Page MenuHomePhabricator

Simplify navtiming multi-dc logic
Open, Needs TriagePublic

Description

[summary of a chat with @Krinkle]

Currently and for historical navtiming follows mediawiki main/master site via etcd to establish where to consume from (eqiad/codfw), and send to statsd after processing.

The parent task's goal is to establish a Prometheus processor for navtiming, and there's significant progress towards that. Since Prometheus polls both navtiming sites at all times, and there's no danger of double-counting, in a Prometheus-only future we can simplify how navtiming operates, specifically:

  • navtiming consumes from kafka-jumbo which is eqiad-only at all times (this is true today, and will stay true)
  • Use a single consumer group for eqiad and codfw navtiming processes, this way load is effectively spread amongst all navtiming processes
  • When one of webperf hosts needs to go down for maintenance and such there's no action required: the other host will automatically pick up the slack via the single consumer group
  • There's no more etcd following required, eqiad and codfw webperf hosts operate exactly the same (even though both are consuming from eqiad)

Event Timeline

Would it be possible to run navtiming in 'active/active single compute' multi dc setup?

That is:

  • navtiming@eqiad consumes from kafka main-eqiad, but only eqiad prefixed topics, and produces to eqiad prometheus.
  • navtiming@codfw consumes from kafka main-codfw, but only codfw prefixed topics, and produces to codfw prometheus.

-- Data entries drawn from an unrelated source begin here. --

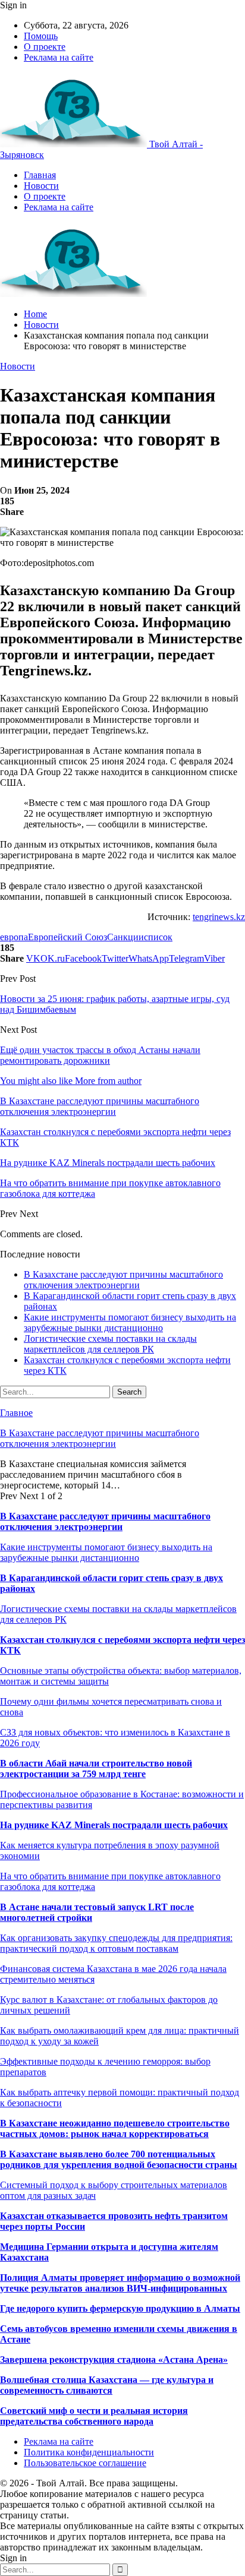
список (158, 937)
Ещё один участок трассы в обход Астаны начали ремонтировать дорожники (100, 1055)
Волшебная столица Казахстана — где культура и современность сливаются (106, 2385)
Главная (40, 175)
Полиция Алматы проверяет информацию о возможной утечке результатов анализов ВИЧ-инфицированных (120, 2282)
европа (14, 937)
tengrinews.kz (219, 917)
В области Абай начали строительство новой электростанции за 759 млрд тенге (96, 1768)
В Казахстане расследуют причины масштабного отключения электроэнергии (123, 1279)
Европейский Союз (67, 937)
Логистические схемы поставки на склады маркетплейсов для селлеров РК (110, 1343)
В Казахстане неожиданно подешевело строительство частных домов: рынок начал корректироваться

Then there is no need to 'follow' mediawiki. Aggregate metrics can be calculated using thanos.

Would it be possible to run navtiming in 'active/active single compute' multi dc setup?

That is:

  • navtiming@eqiad consumes from kafka main-eqiad, but only eqiad prefixed topics, and produces to eqiad prometheus.
  • navtiming@codfw consumes from kafka main-codfw, but only codfw prefixed topics, and produces to codfw prometheus.

navtiming consumes from kafka-jumbo, I lack the context as to why. But other than that, that's indeed the plan I outlined in the description

navtiming consumes from kafka-jumbo, I lack the context as to why. But other than that, that's indeed the plan I outlined in the description

I think its different? I'm suggesting for navtiming in either DC to consume from kafka main in either DC, their prefixed topics. Because they'd be using different Kafka clusters (main-eqiad or main-codfw), they'd effectively be in distinct 'consumer groups'. If navtiming@eqiad is totally turned off, no eqiad messages would be processed while offline. This could be mitigated by doing a rolling restart of navtiming@eqiad with multiple processes in the same consumer group, as you say.

Basically, make navtiming fully and distinctly multi DC by using Kafka main instead of kafka jumbo-eqiad.

navtiming consumes from kafka-jumbo, I lack the context as to why. But other than that, that's indeed the plan I outlined in the description

I think its different? I'm suggesting for navtiming in either DC to consume from kafka main in either DC, their prefixed topics. Because they'd be using different Kafka clusters (main-eqiad or main-codfw), they'd effectively be in distinct 'consumer groups'. If navtiming@eqiad is totally turned off, no eqiad messages would be processed while offline. This could be mitigated by doing a rolling restart of navtiming@eqiad with multiple processes in the same consumer group, as you say.

Note that as of today there's a single navtiming process per site

Basically, make navtiming fully and distinctly multi DC by using Kafka main instead of kafka jumbo-eqiad.

Navtiming consumes from eventlogging_ topics, is that something that is available in kafka-main too? I don't know off hand where/how those topics are generated. At any rate, moving from jumbo to main seems bigger in scope, we can use the single consumer group solution as a stepping stone though!

Navtiming consumes from eventlogging_ topics

OH! right. No that is not available in Kafka main.

Carry on then. :)